__WHAT YOU WILL DO__
Omit the pictures, then reproduce exactly the line bearing "The width and" and every line after it up to and including the last line of the entries below.

......

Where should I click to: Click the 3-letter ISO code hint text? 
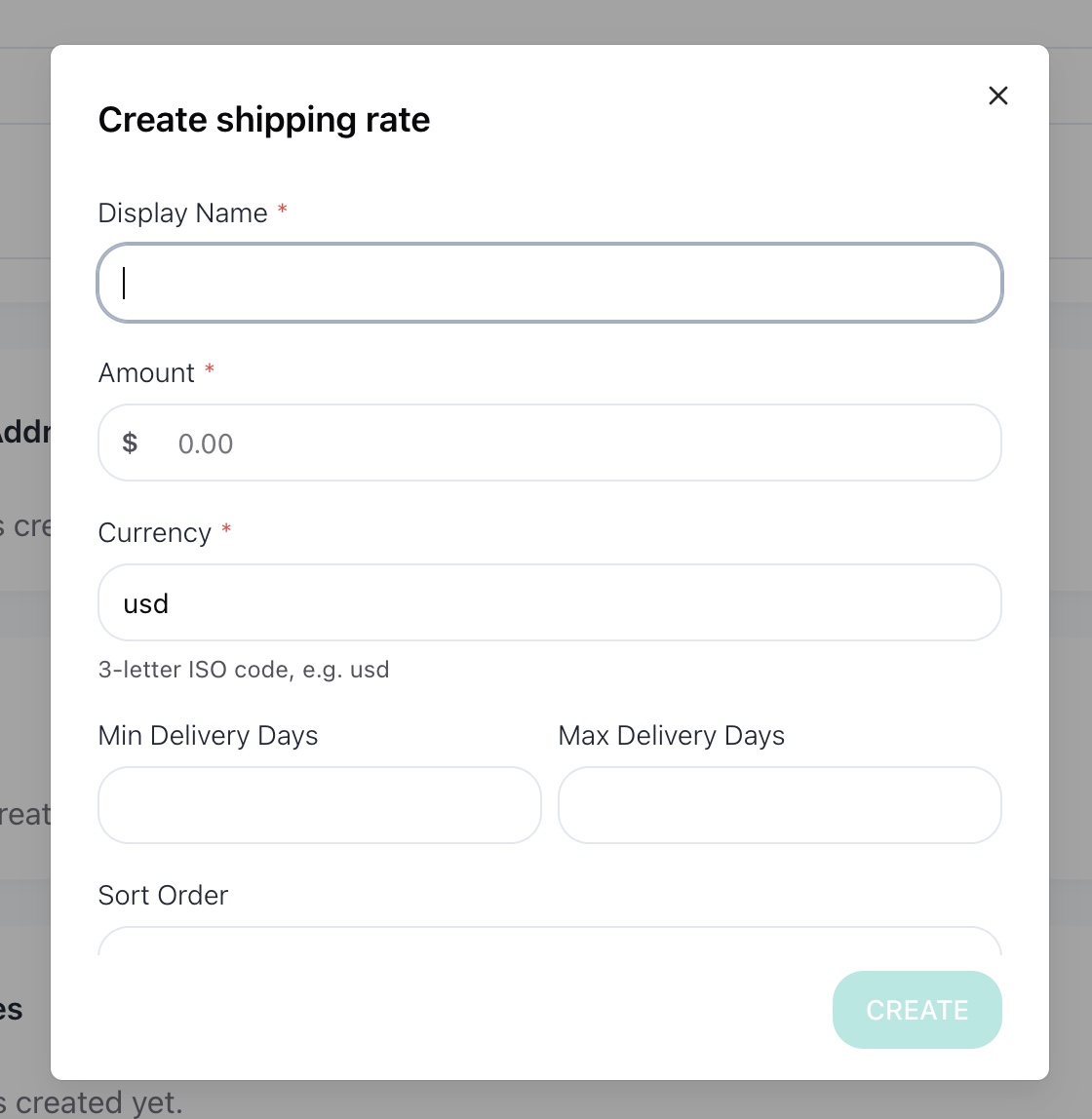pyautogui.click(x=244, y=670)
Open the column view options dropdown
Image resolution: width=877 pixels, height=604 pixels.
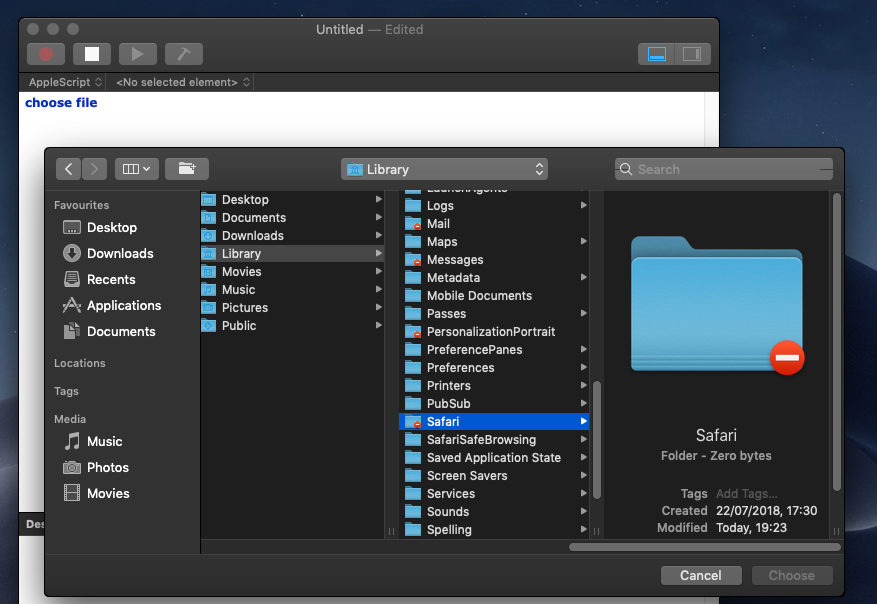click(136, 169)
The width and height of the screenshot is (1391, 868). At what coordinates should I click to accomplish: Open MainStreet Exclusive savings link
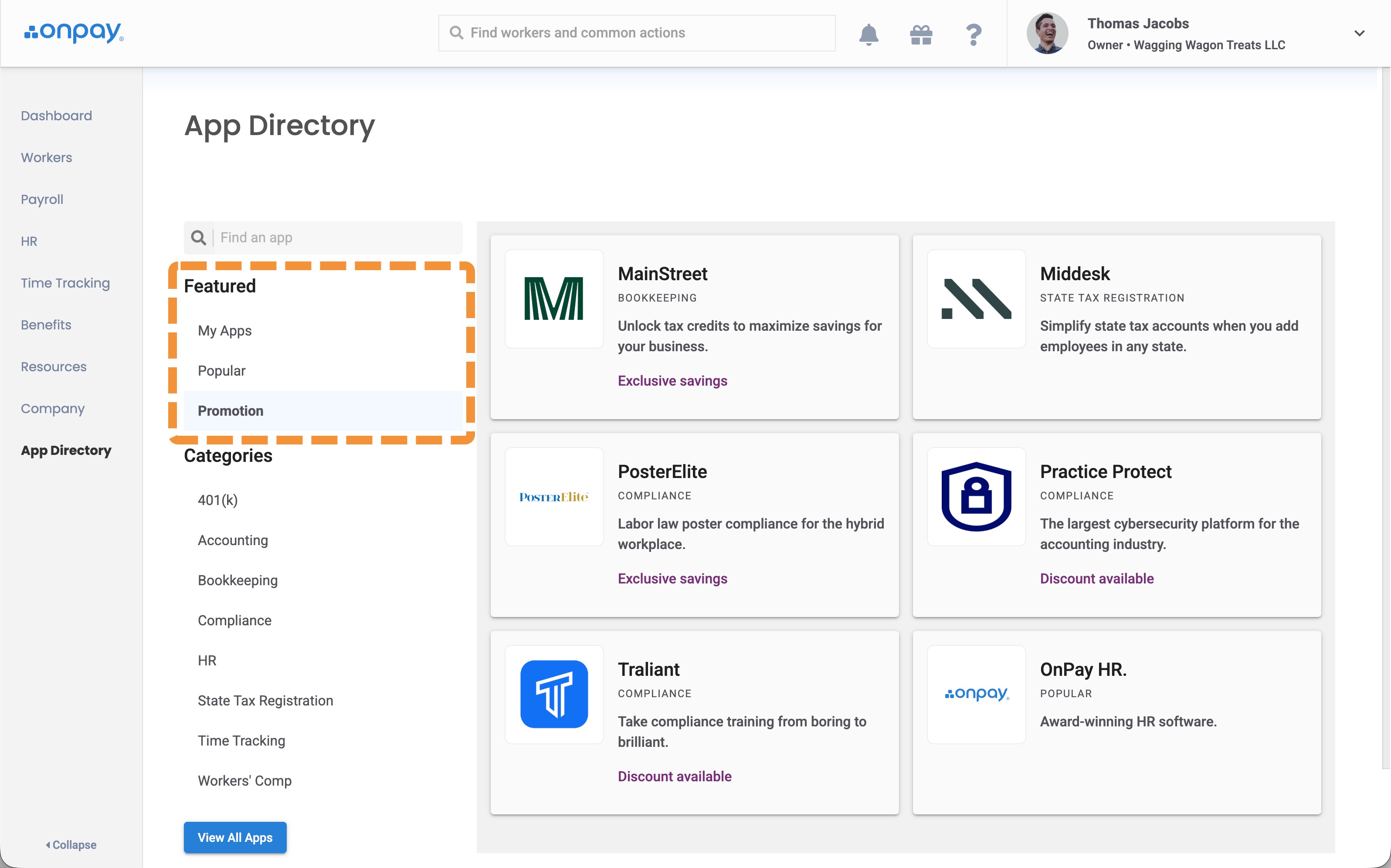click(672, 380)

......

__SOLUTION TO THE EXERCISE__
The width and height of the screenshot is (1391, 868). At what coordinates should I click to accomplish: Open MainStreet Exclusive savings link
click(672, 380)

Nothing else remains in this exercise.